**SOURCE EXTRACT**
# new pyr puppy



## colemangirly (Sep 30, 2010)

Okay, we are new to all this. We have our two does with their kids and another doe and a buck (separate pens). I can get a free pyr puppy from a friend that needs to get rid of some. My questions go along this. I do not have another goat dog to train the puppy. I have been told that I do not want a dog under a year old with young kids. Can I put the puppy in the buck pen and still later transfer dog to the doe pen? Ultimately I want the dog to protect the does that I put out to pasture, will the dog bond only to certain goats, and then want to get back to the buck pen after I move it?

How old do the goat kids need to be before I can put the dog back in with them? Do I put the puppy right in with the goats or in a pen in with the goats? Puppy is just weaned, comes from working parents and is currently in with goats. 

Any and all info on how to get a puppy started would be GREATLY appreciated.

Also, for a first dog and a solo dog, is it better to get a male or female?

Our goats are in a smaller enclosure during the night and put out in rotated pastures, via electric net fence during the day (not the buck though). I also want the dog to be socially accepted among the imediate family. Where the dogs are now they just sort of free range with the goats and no one can get near them except to just put food out, which is why I am getting a just weaned (still catchable) puppy instead of a year old they also have.

Thanks everyone;


----------



## thaiblue12 (Feb 14, 2007)

Sex does not matter just get him/her fixed at the right time. Pick based on behavior/personality and not sex. 

Yes you can put the puppy in the buck pen but take the puppy out, have it follow you on your daily chores, be around the does and kids and do some basic obedience. 
My does with kids are pretty mean to the dogs and have beat them and it taught them to respect the goat kids and keep their distance. Your may do the same or snort and run. If they run do not allow the puppy to chase them. Chasing and wrestling is not allowed ever, you can burn that energy off with fetch, having the dog follow you and etc. 

Call the puppy's name and when it comes give them a treat, this was how I avoided the selective hearing in these dogs. Chew toys, and regular toys are also a good idea, they might be a guardian but still need to chew, play and work off energy. Your hose or extension cord will thank you for the toys 

Watch that the buck does not butt or harm the puppy, give the puppy a place to get away from the buck. If the buck is truly nasty to the puppy then have it in with the does when you are around and put the puppy in a pen at night in the beginning. If you have poultry you may have issues in the beginning till you teach the puppy to "Leave it!".


----------



## Bearfootfarm (Jul 13, 2006)

> Any and all info on how to get a puppy started would be GREATLY appreciated.


This will answer lots of questions:

http://www.bountifulfarm.com/lgd_seminar.htm

It's never too young to start them working:


----------



## thaiblue12 (Feb 14, 2007)

Bear Foot, question... someone called you a she, I have always thought of you has a he. Have I been wrong this entire time?


----------



## Fowler (Jul 8, 2008)

colemangirly said:


> Okay, we are new to all this. We have our two does with their kids and another doe and a buck (separate pens). I can Any and all info on how to get a puppy started would be GREATLY appreciated.

**COLLECTED DATA**
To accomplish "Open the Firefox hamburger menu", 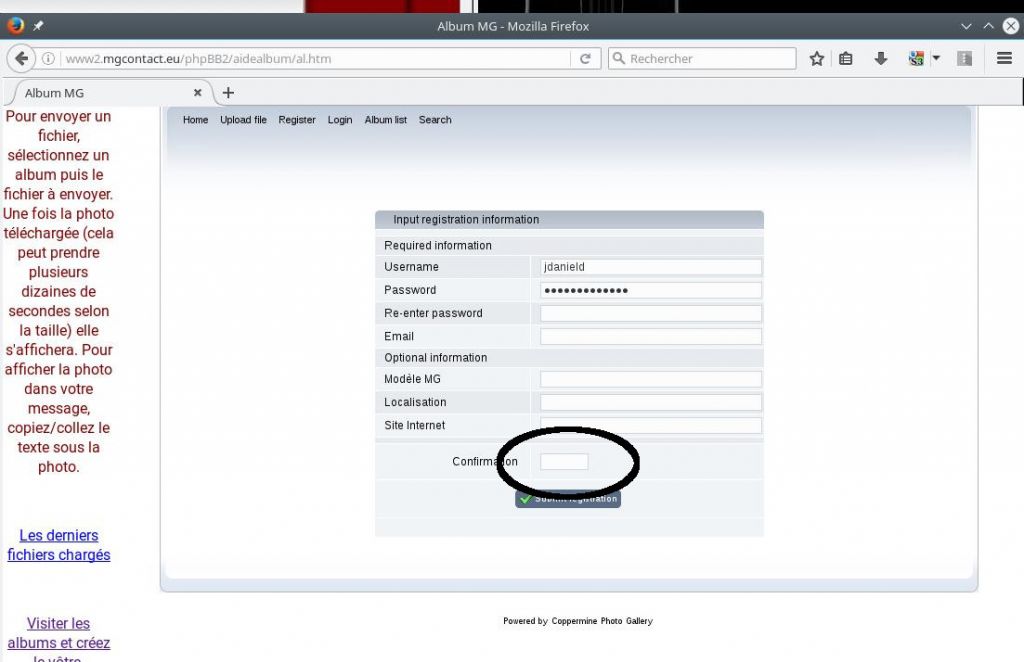I will click(1004, 59).
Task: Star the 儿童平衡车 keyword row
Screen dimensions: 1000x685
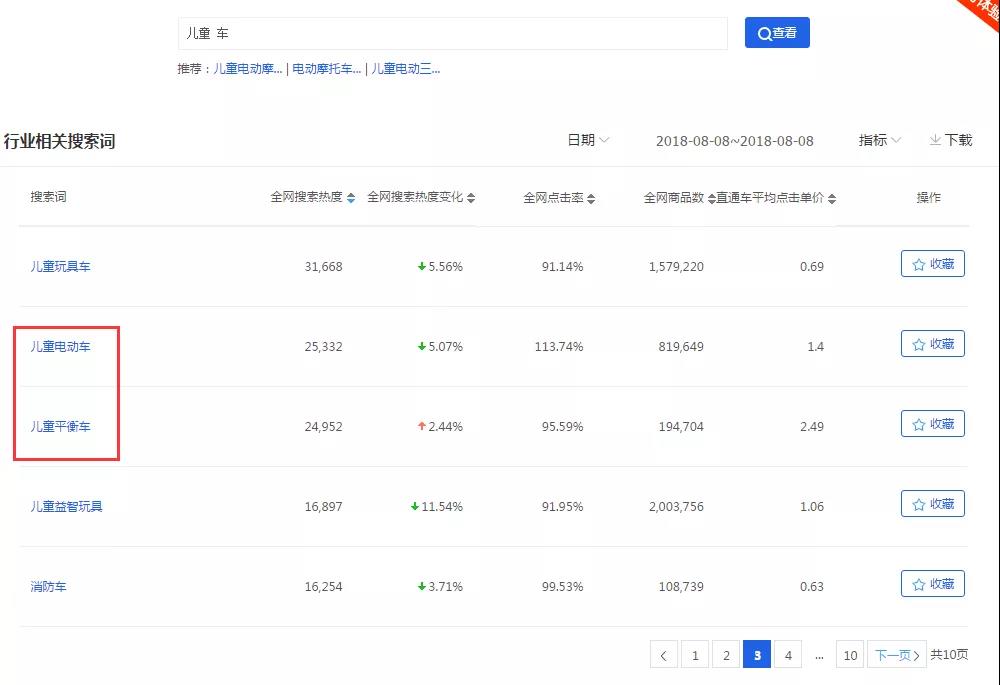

**JOB**
Carry the forum thread about the new pyr puppy further, starting right after its last line. The material isn't needed here.

**RESULT BELOW**
> 
> Thanks everyone;



Mine stay in a pen during the day when I am not home...they have full view of my sheep..the sheep even sleep next to the pen.
When I am home I let everyone out in the yard to have sheep time and training time...now granted my 2 boys are almost 5 months old now...but 3 months ago and still today...they are all I do...work with them around the sheep. Today at five months...they sleep with the sheep...play gentle with the lambs, and take turns watching over the herd,...I socialize them to my family...and my bigger boy hates company. They've saved my little lamb from a big bad ewe, they have chased off the neighbors dog and horses...Opps...LOL. and even more. But I warn you too put forth the work in the beginning...and it can be alot of loving work...I am just now starting to see my invested return.....and can trust them to be all by themselves with the sheep...so I can finally get my garden in...LOL...Oh at night they go back into the pen...it's for their own saftey...until their bigger...here's a pic when I first brought them home..they are much bigger now.


----------



## Fowler (Jul 8, 2008)

thaiblue12 said:


> Bear Foot, question... someone called you a she, I have always thought of you has a he. Have I been wrong this entire time?



That was me....it does not state on the comments if any of us are a man or a woman...my bad


----------



## thaiblue12 (Feb 14, 2007)

Fowler said:


> That was me....it does not state on the comments if any of us are a man or a woman...my bad


It might be my bad lol. I am a she and when I cannot tell a gender I just "she" the person rincess: 
But Bear Foot sounds like a he to me  

Back on topic they are a lot of work in the beginning you just have to stay consistent and firm. I skimmed the link BFF listed, seems like it has good info for you. We have lots of coyotes here and a couple of two legged predators and these dogs have thankfully driven away both. At times they make me nuts like trying to get away with white fur on my clothes, or beating me to any eggs layed in the chicken coop but they are worth the hair and occassional egg eating.


----------



## Fowler (Jul 8, 2008)

thaiblue12 said:


> It might be my bad lol. I am a she and when I cannot tell a gender I just "she" the person rincess:
> But Bear Foot sounds like a he to me



I dont know what typing words sound like..:hrm:...but I think he/she types like a girl...LMAO...no pun intended

Please forgive me?....:shrug:

This reminds me of the skit "Pat" on Saturday night live..sorry Barefoot


----------



## Bearfootfarm (Jul 13, 2006)

> Have I been wrong this entire time?


Nope, you're not wrong



> This reminds me of the skit "Pat" on Saturday night live..sorry Barefoot


LOL


----------



## colemangirly (Sep 30, 2010)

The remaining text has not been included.